Ignoring for a moment the first question I asked, let’s replace it with a new one; considering these two lists, do you find anything on either of these lists that you have dealt with or are still dealing with?
I’m sure none of us have ever had impure thoughts before, right? Or eagerness of lustful indulgence. None of us have ever been jealous or envious before, right? We never strive for the best for ourselves, do we? We never complain or criticize (presidential elections, getting cut off in traffic, coworker not pulling their own weight). We never thought of our small group as right and every other group as wrong (how many denominations of Christianity are there?).
But aren’t you a Christian?
Is it possible to have impure thoughts and still be a Christian?
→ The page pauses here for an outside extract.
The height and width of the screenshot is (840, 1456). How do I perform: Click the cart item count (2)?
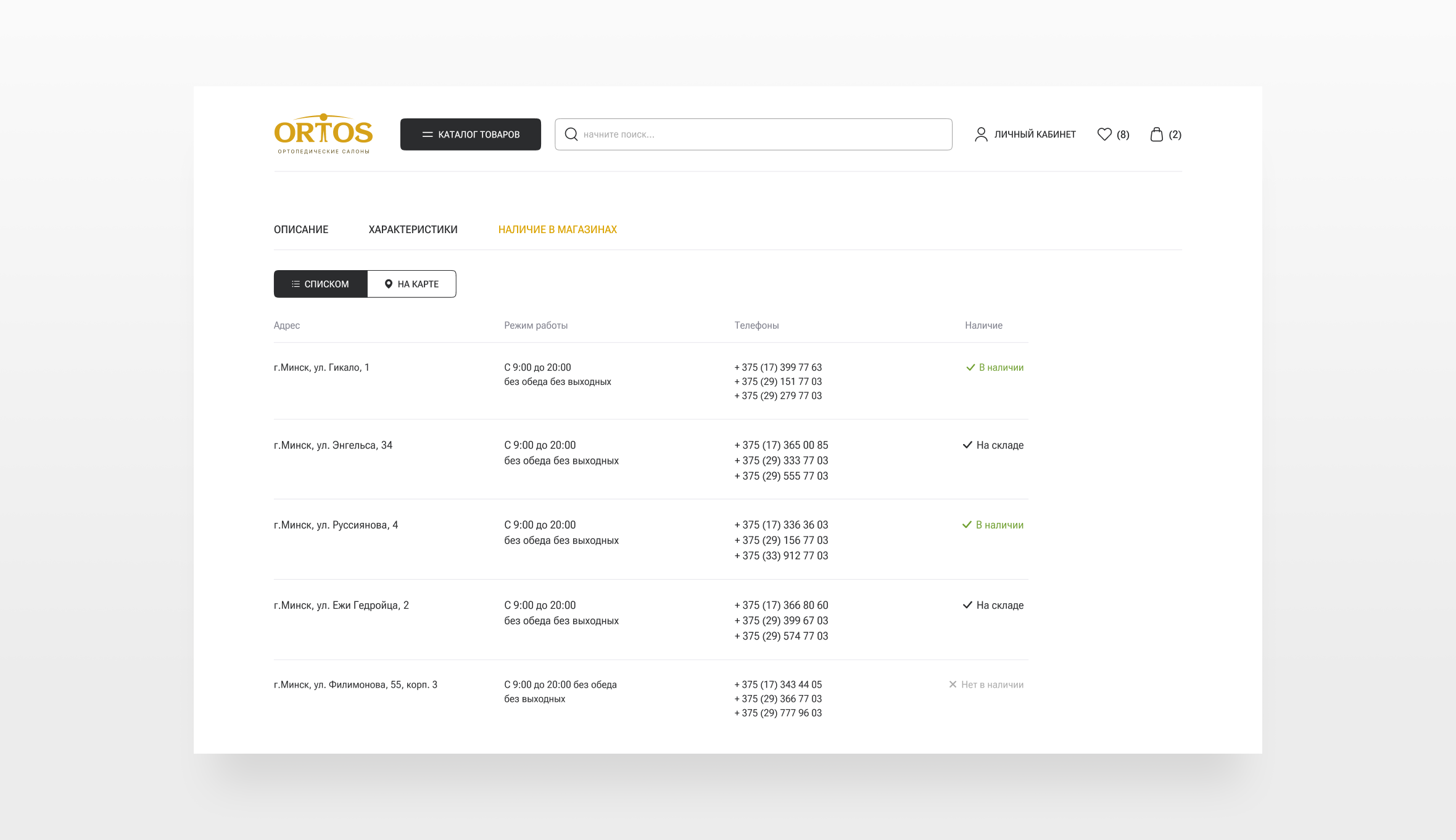(1175, 134)
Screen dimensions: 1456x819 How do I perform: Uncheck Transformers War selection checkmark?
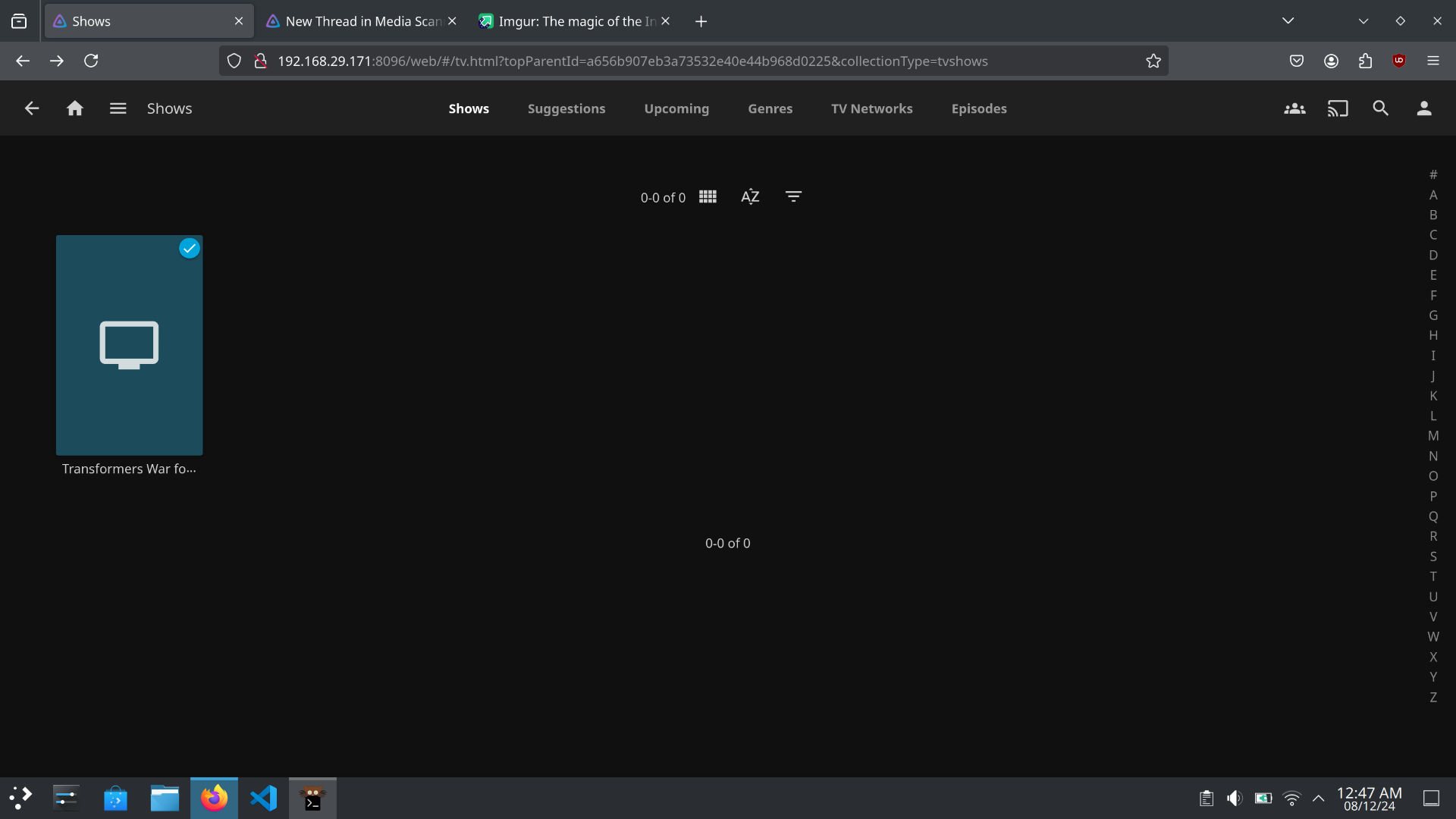click(190, 248)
What about experiencing an eagerness for lustful indulgence? Can you deal with that and still be a Christian? I remember being a teenaged boy. Is it possible to be jealous or envious or complain or criticize and still be a Christian? Indeed, criticism seems to be the most dominate trait of Christianity, according to the media.
If it is not possible, doesn’t that disqualify most, if not all, who claim to be Christian?
But don’t these two passages of scripture talk about actions that disqualify people from inheriting the Kingdom of God? So, which is it—are we a bunch of hypocrites that hold others to a higher standard than we hold ourselves, or maybe have we erroneously attributed the inheritance of Kingdom of God with whether or not someone is a Christian?
What is the determining factor of being a Christian? Is it works based or faith based? Indeed, it is both; but on the finished work of Jesus Christ and the faith in Him as being such.
So, I’ll ask again; is it possible for a homosexual to be a Christian?
Yes, it is.
Just as it is possible to be dealing with anything else in these two lists and still be a Christian.
Now, don’t get me wrong; sin is still sin. I am not at all stating that homosexuality, or anything else on these lists, should be “acceptable” in the eyes of Christianity. And any one thing on each of these lists can, and do, disqualify us from the Kingdom of God.
As such, maybe instead of filtering other’s actions through these lists to determine if they can join our club, we such use these lists to filter our own actions so we are not disqualified ourselves from the Kingdom.
For we should not disqualify someone else’s walk because their flavor of sin differs from ours.